Bank of Cyprus is the key beneficiary of the ongoing restructuring of the Cypriot banking market, while at the same time it is gaining market share in Greece, notes HSBC in an investment research note dated November 26, 2007.

“BOC is a defensive play with strong liquidity and minimal dependence in wholesale funding, while it offers an attractive earnings growth profile, the highest ROE among the banks we cover and an undemanding valuation,” notes HSBC Pantelakis Securities SA analyst Sophia Skourti.

 

Attractive growth prospects, defensive characteristics…

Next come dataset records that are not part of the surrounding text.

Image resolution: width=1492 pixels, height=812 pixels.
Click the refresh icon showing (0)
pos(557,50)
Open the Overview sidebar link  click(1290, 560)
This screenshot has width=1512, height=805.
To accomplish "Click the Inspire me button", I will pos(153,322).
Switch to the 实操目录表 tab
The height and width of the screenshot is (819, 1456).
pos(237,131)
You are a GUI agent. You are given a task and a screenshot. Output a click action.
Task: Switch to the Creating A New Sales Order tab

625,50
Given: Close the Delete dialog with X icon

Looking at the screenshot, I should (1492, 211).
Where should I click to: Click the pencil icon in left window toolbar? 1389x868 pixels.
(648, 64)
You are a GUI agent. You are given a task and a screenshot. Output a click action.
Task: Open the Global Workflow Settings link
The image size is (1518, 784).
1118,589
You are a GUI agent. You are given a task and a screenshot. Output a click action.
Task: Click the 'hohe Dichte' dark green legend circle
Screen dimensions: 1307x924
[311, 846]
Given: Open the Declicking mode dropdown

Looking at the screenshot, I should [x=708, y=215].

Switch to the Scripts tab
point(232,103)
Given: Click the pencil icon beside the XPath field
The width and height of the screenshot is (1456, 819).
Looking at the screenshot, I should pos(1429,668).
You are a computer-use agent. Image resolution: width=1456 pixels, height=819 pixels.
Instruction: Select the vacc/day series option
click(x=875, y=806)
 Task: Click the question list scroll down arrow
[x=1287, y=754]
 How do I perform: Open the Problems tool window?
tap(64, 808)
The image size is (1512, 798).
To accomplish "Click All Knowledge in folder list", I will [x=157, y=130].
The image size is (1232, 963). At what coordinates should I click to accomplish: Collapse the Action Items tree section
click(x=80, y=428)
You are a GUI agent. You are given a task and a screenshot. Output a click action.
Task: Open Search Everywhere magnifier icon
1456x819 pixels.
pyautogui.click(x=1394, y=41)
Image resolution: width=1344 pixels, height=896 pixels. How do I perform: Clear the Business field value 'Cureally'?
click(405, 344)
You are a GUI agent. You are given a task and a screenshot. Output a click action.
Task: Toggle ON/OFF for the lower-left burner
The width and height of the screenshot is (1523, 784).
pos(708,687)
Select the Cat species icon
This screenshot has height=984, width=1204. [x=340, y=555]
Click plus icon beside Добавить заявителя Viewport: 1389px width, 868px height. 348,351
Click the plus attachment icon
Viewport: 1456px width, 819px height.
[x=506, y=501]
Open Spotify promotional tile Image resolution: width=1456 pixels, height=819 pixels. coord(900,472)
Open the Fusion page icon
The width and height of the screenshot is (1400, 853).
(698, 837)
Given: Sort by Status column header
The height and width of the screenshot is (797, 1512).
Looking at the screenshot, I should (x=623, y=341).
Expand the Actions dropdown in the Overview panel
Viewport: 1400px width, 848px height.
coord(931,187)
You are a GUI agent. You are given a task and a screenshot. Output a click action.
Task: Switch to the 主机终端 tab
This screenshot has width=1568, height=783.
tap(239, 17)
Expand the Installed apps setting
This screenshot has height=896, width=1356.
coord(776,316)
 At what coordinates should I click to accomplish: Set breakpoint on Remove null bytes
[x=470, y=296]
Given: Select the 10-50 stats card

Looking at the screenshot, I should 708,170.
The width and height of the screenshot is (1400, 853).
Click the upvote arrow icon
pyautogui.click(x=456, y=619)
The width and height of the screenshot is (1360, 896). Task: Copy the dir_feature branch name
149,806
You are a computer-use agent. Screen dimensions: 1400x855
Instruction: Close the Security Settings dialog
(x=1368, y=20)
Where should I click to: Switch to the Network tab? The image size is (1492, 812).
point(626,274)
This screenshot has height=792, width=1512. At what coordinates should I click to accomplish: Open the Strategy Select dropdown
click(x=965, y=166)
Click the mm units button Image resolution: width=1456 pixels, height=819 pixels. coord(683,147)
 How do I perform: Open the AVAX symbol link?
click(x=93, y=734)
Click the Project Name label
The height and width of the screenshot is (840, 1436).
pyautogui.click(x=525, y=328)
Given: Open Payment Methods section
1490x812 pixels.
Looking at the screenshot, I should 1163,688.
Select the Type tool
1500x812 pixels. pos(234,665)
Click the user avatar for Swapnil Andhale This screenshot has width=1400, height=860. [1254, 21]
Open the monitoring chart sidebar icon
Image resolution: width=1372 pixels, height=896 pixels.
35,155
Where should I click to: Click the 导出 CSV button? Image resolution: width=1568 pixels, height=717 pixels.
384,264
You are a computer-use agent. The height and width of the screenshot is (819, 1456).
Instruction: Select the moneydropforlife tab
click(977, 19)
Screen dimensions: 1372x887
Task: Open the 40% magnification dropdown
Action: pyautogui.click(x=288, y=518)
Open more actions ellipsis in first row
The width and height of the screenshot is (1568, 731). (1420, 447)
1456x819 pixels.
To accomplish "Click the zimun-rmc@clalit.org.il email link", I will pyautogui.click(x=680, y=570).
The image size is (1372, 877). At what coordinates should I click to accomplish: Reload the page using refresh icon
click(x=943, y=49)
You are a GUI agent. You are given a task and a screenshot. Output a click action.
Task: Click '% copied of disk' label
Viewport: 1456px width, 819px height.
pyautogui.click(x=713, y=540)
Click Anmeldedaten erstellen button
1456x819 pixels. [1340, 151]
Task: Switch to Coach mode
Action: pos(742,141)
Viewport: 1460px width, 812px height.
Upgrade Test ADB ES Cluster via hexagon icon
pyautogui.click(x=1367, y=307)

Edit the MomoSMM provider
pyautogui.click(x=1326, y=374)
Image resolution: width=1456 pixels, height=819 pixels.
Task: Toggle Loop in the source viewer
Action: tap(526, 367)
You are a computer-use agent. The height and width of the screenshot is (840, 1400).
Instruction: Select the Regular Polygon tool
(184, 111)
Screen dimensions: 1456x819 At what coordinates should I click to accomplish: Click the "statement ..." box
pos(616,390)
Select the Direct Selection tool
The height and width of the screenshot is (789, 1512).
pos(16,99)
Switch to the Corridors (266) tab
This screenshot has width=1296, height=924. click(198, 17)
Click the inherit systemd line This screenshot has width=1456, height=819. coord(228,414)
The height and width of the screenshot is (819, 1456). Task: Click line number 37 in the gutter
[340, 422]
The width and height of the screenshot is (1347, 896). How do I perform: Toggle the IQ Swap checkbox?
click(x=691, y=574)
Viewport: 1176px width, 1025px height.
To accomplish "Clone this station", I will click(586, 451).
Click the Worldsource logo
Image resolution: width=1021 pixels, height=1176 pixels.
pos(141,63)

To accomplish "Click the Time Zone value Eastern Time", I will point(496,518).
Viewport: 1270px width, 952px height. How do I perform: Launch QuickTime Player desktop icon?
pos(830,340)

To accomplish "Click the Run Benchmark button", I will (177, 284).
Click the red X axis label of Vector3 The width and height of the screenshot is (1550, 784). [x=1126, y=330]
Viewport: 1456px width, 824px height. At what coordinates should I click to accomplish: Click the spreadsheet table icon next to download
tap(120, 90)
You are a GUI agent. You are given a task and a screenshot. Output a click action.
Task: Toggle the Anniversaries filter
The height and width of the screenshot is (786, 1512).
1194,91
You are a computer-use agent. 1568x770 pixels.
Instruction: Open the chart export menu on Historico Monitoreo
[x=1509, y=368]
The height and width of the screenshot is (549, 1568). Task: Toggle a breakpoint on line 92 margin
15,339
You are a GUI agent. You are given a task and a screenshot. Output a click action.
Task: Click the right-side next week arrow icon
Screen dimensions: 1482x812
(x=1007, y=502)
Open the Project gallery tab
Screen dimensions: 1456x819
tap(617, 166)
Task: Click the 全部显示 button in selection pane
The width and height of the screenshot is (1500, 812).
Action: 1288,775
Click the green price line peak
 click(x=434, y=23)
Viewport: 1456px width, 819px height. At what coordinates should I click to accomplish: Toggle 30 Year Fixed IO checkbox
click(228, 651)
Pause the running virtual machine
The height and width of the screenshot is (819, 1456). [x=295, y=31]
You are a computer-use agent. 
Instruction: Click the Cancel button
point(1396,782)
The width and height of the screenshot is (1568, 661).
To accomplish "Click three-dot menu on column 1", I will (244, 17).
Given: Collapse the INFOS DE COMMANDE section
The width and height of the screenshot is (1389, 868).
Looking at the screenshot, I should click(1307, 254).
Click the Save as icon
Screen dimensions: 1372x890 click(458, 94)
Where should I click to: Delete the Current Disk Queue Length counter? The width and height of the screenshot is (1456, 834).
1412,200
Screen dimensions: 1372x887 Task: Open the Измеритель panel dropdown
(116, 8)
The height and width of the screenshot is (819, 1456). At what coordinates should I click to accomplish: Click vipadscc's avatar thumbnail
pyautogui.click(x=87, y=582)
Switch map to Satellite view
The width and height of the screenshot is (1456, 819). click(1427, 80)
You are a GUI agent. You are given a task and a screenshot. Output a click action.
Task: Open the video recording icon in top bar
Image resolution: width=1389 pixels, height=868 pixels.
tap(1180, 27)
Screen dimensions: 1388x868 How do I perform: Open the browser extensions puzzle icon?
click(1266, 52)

BOC is Cyprus’s largest bank with an estimated market share of 30% in deposits and 28% in total system loans. It is also the only foreign bank to have made successful inroads into the Greek market through a purely greenfield strategy. In the Cypriot market, BOC will, in HSBC’s view, benefit from the ongoing market restructuring triggered by the introduction of stricter capital and liquidity requirements for cooperative banks (currently controlling 23% of deposits and 26% of loans), while in Greece BOC is one of the few banks continuing to expand its network aggressively. BOC is a deposit rich bank with a loans to deposits ratio of 77% and, hence, dependence on wholesale funding is very low, a feature which HSBC consider a big plus in the current environment. Furthermore it offers and attractive growth outlook, underpinned by the ongoing restructuring of the Cypriot banking sector, continued market share gains in Greece and expansion into new higher-growth and more lucrative markets.

 

…and undemanding valuation

HSBC initiate coverage on BOC with an Overweight rating and a 12-month target price of EUR15/share, implying a potential total return of 33%. Since October 11 2007, the stock has lost 18.1%, limiting its y-t-d gains to 9.4%. The stock currently trades 9.7x its

2009e EPS, broadly in line with the Greek sector average and a discount to European peers, although it offers a significantly higher EPS growth potential. Specifically, HSBC estimate BOC’s 3-year EPS CAGR at 26%, which is 18.5% higher than the Greek sector’s average and almost 2x its European peers’ average.

“We consider current price levels as a good entry point in a fast growth, defensive and high ROE story.”

HSBC forecasts Bank of Cyprus net profit at EUR 493 mln, slightly above the Bank’s own estimate of EUR 486 mln profit compared to EUR 317 mln reported in 2006. For 2008, HSBC forecasts Bank of Cyprus profit at EUR 563 mln and for 2009 at EUR 655 mln.